[Entries showing where items appear]
************

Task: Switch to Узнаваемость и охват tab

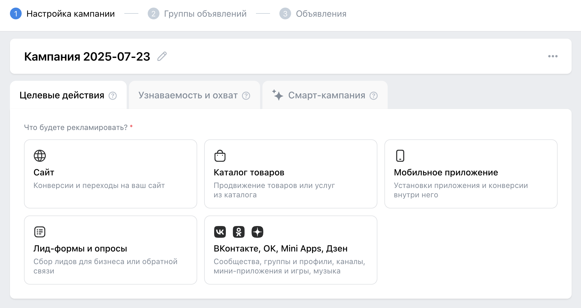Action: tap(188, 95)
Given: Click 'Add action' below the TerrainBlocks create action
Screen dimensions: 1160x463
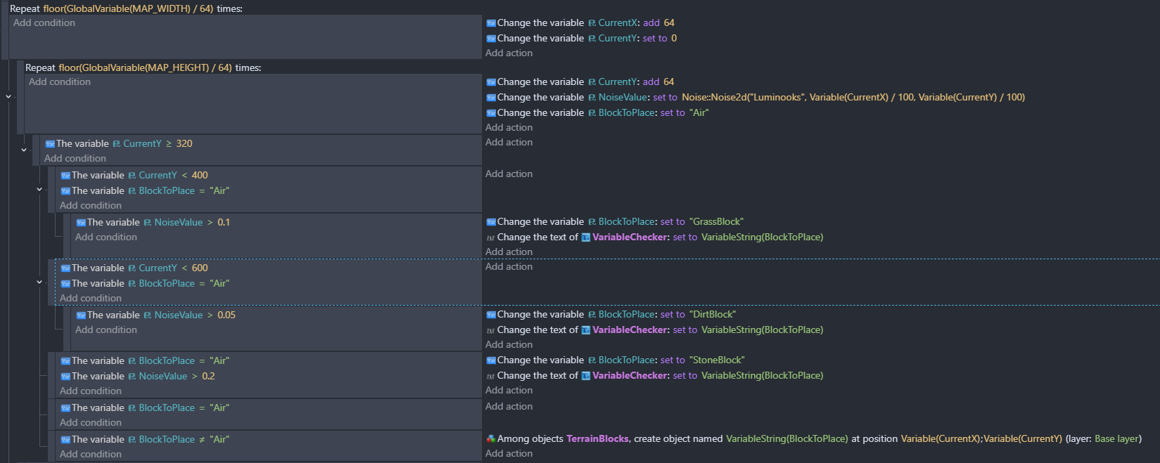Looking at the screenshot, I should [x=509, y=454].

************

- _BRIEF_
Pick out every line in the data above that contains the string "Switch", and copy each one unchanged.

- _TASK ANSWER_
Task: Switch to Узнаваемость и охват tab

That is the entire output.